Democrats are concerned because there is not a law that protects the identity of their whistleblower and Sen. Rand Paul just gave them reason to be concerned.

The Senate Minority Leader Sen. Charles Schumer and Hawaii Sen. Mazie Hirono introduced legislation to protect the identity of whistleblower on Wednesday.

“In normal times we would be protecting the whistleblower,” Sen. Hirono said. “That is what this resolution does.”

“The threats we have seen over the last few days are so egregious they demand bipartisan outrage from one end of this chamber to the other, whether you’re a Democrat, Republican, independent, liberal, moderate or conservative,” Sen. Schumer said.
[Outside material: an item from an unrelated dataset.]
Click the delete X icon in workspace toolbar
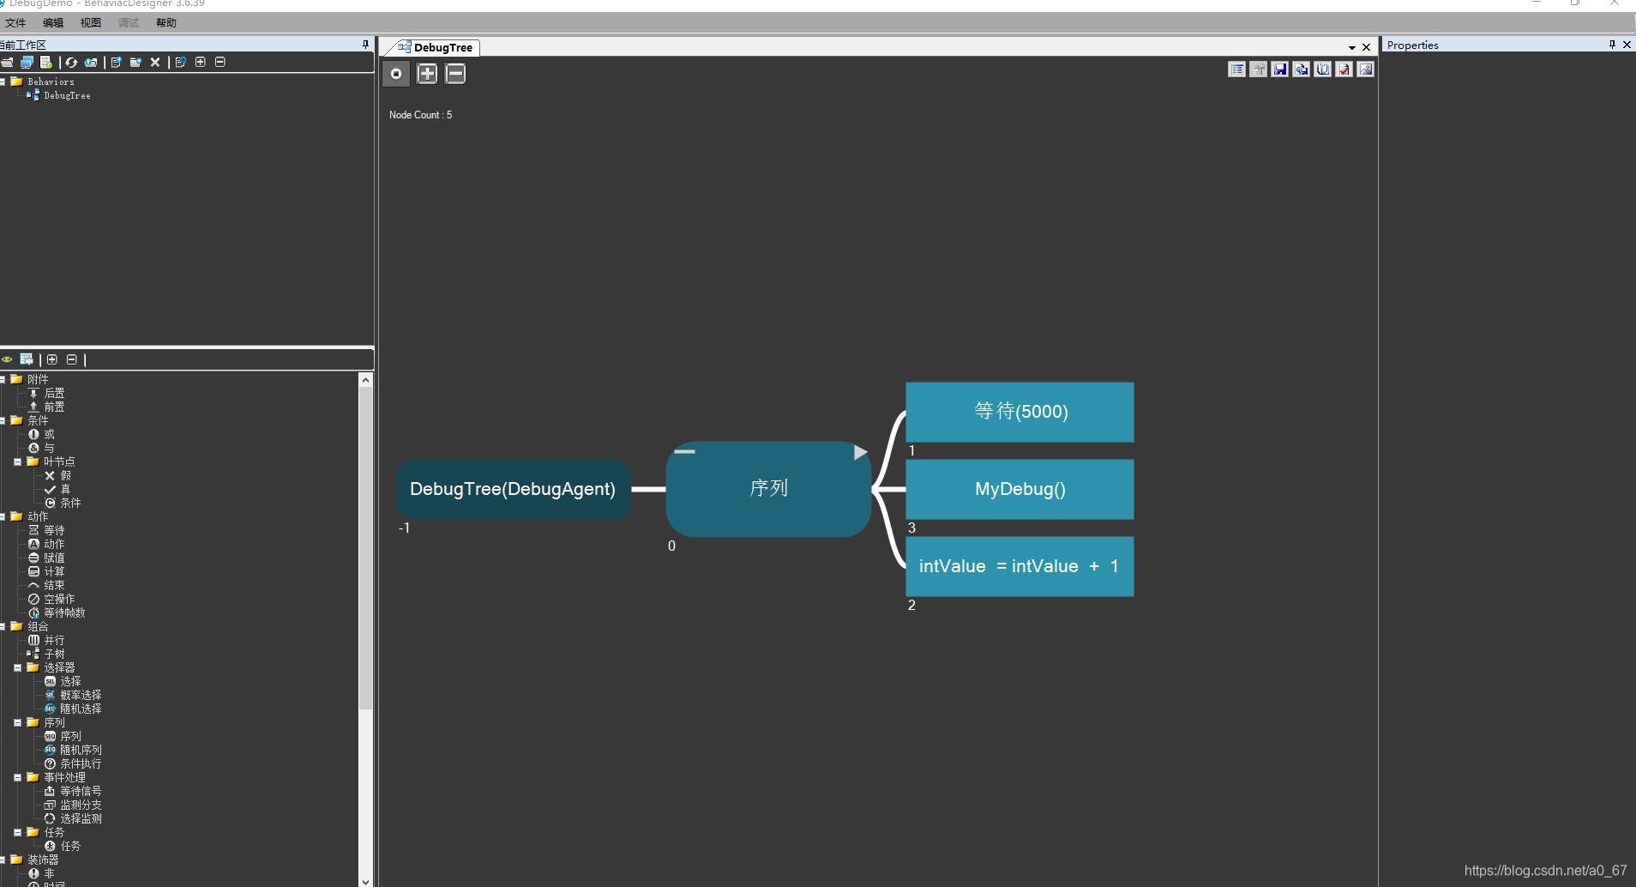1636x887 pixels. click(x=155, y=62)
“What’s happening here is another erosion of the values of this republic for political expediency,” he said.

He said that senators “send a message today that the Senate reaffirms our long-standing tradition about defending whistleblowers.”

The Senate rules state that any senator could introduce a bill to be passed, but also says that any senator could block it.
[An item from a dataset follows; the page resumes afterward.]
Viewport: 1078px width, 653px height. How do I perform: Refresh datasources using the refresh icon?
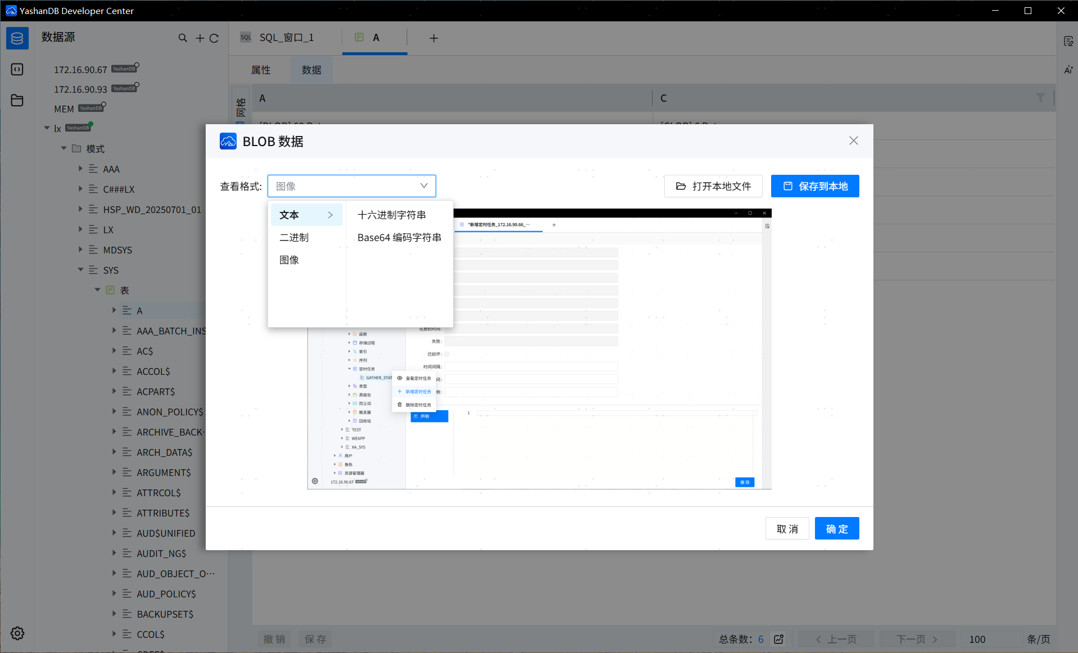215,38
And that is precisely what Republican Kentucky Sen. Rand Paul, who has become a defender of President Donald Trump, did.

“I support whistleblowers, and I do think they have a role to play in keeping government accountable … but what we have seen over the last few years is that we have a system that we should continue to refine,” he said.

He said that the Senate should pass the bill he introduced before theirs that would give President Trump the right to face his accuser.

“The bill I will introduce today will expand the whistleblower act [and] would be made retroactive so Edward Snowden can come home to live in his own country.

“All he did was expose that his government was not obeying the Constitution,” the Kentucky senator said.

But Sen. Hirono, a critic of the president who has been calling for his impeachment, was not interested in his proposal.

“My colleague’s bill was just dropped on my lap literally just now. I certainly haven’t had a chance to read through the bill,” she said.

“Come forward, but we’re going to out you, subject you to threats, intimidation, retaliation,” she said in describing Sen. Paul’s proposal.

Paul has threatened to reveal the name and identity of the whistleblower when he spoke to reporters on Tuesday.

“I’m more than willing to, and I probably will at some point,” the senator said. “There is no law preventing anybody from saying the name.”